## What is expected
Render every line of the records below as a JSON list of strings, one string per line, with blank lines and picture lines left out.
- - - - - - -
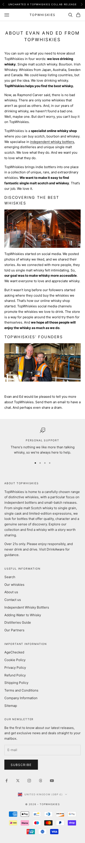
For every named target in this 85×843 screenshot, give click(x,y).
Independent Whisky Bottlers (26, 607)
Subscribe (21, 765)
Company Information (20, 698)
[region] (42, 441)
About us (11, 592)
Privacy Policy (15, 667)
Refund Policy (15, 675)
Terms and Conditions (21, 690)
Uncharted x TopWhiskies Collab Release (42, 4)
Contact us (12, 600)
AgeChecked (14, 652)
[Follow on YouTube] (52, 780)
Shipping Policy (16, 683)
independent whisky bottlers (52, 142)
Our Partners (14, 630)
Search (9, 577)
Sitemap (10, 706)
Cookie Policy (15, 660)
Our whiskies (14, 585)
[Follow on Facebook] (6, 780)
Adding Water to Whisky (22, 615)
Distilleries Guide (17, 622)
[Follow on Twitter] (18, 780)
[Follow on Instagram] (29, 780)
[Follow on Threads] (40, 780)
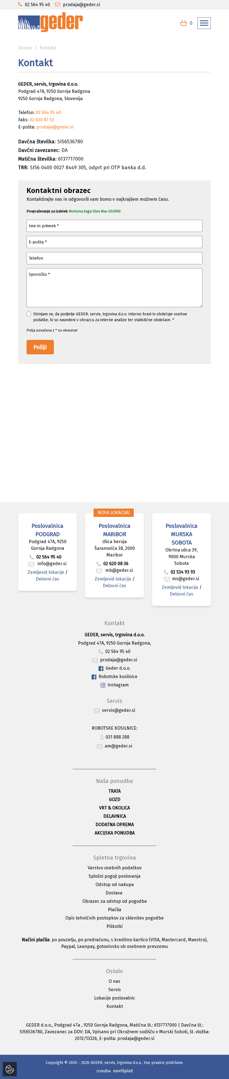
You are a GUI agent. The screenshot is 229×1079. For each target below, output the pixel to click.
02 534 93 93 (183, 572)
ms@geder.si (185, 578)
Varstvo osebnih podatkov (115, 867)
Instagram (118, 685)
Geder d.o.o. (118, 668)
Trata (114, 791)
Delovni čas (47, 579)
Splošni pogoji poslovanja (114, 876)
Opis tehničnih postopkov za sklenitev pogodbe (114, 918)
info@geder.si (51, 563)
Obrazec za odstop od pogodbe (114, 901)
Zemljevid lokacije (46, 572)
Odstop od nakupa (115, 884)
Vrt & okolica (114, 808)
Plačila (114, 909)
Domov (25, 47)
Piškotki (114, 926)
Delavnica (114, 816)
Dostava (114, 893)
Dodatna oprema (115, 824)
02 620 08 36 (115, 563)
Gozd (114, 799)
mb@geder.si (118, 570)
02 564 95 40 (48, 557)
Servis (114, 989)
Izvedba (103, 1071)
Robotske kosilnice (118, 676)
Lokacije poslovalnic (114, 998)
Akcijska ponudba (115, 833)
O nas (114, 981)
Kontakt (114, 1006)
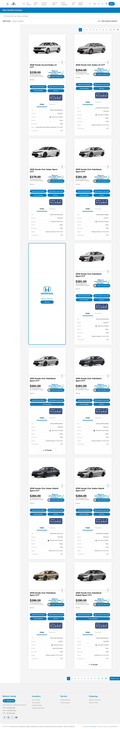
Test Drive (55, 90)
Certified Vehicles (37, 705)
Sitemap (28, 726)
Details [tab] (42, 104)
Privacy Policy (14, 726)
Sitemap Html (34, 726)
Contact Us (10, 701)
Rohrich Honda (6, 726)
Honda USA (72, 726)
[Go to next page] (114, 30)
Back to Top (115, 679)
- - - - - - -
## Problem solution
[
  "For every named target in this 85×843 screenshot, give click(x,y).",
  "Independent Whisky Bottlers (26, 607)",
  "Subscribe (21, 765)",
  "Company Information (20, 698)",
  "[region] (42, 441)",
  "About us (11, 592)",
  "Privacy Policy (15, 667)",
  "Refund Policy (15, 675)",
  "Terms and Conditions (21, 690)",
  "Uncharted x TopWhiskies Collab Release (42, 4)",
  "Contact us (12, 600)",
  "AgeChecked (14, 652)",
  "[Follow on YouTube] (52, 780)",
  "Shipping Policy (16, 683)",
  "independent whisky bottlers (52, 142)",
  "Our Partners (14, 630)",
  "Search (9, 577)",
  "Sitemap (10, 706)",
  "Cookie Policy (15, 660)",
  "Our whiskies (14, 585)",
  "[Follow on Facebook] (6, 780)",
  "Adding Water to Whisky (22, 615)",
  "Distilleries Guide (17, 622)",
  "[Follow on Twitter] (18, 780)",
  "[Follow on Instagram] (29, 780)",
  "[Follow on Threads] (40, 780)",
  "You are a GUI agent. The screenshot is 229×1079. For each target below, output the pixel to click.",
  "02 534 93 93 (183, 572)",
  "ms@geder.si (185, 578)",
  "Varstvo osebnih podatkov (115, 867)",
  "Instagram (118, 685)",
  "Geder d.o.o. (118, 668)",
  "Trata (114, 791)",
  "Delovni čas (47, 579)",
  "Splošni pogoji poslovanja (114, 876)",
  "Opis tehničnih postopkov za sklenitev pogodbe (114, 918)",
  "info@geder.si (51, 563)",
  "Obrazec za odstop od pogodbe (114, 901)",
  "Zemljevid lokacije (46, 572)",
  "Odstop od nakupa (115, 884)",
  "Vrt & okolica (114, 808)",
  "Plačila (114, 909)",
  "Domov (25, 47)",
  "Piškotki (114, 926)",
  "Delavnica (114, 816)",
  "Dostava (114, 893)",
  "Dodatna oprema (115, 824)",
  "02 620 08 36 (115, 563)",
  "Gozd (114, 799)",
  "mb@geder.si (118, 570)",
  "02 564 95 40 (48, 557)",
  "Servis (114, 989)",
  "Izvedba (103, 1071)",
  "Robotske kosilnice (118, 676)",
  "Lokacije poslovalnic (114, 998)",
  "Akcijska ponudba (115, 833)",
  "O nas (114, 981)",
  "Kontakt (114, 1006)",
  "Test Drive (55, 90)",
  "Certified Vehicles (37, 705)",
  "Sitemap (28, 726)",
  "Details [tab] (42, 104)",
  "Privacy Policy (14, 726)",
  "Sitemap Html (34, 726)",
  "Contact Us (10, 701)",
  "Rohrich Honda (6, 726)",
  "Honda USA (72, 726)",
  "[Go to next page] (114, 30)",
  "Back to Top (115, 679)"
]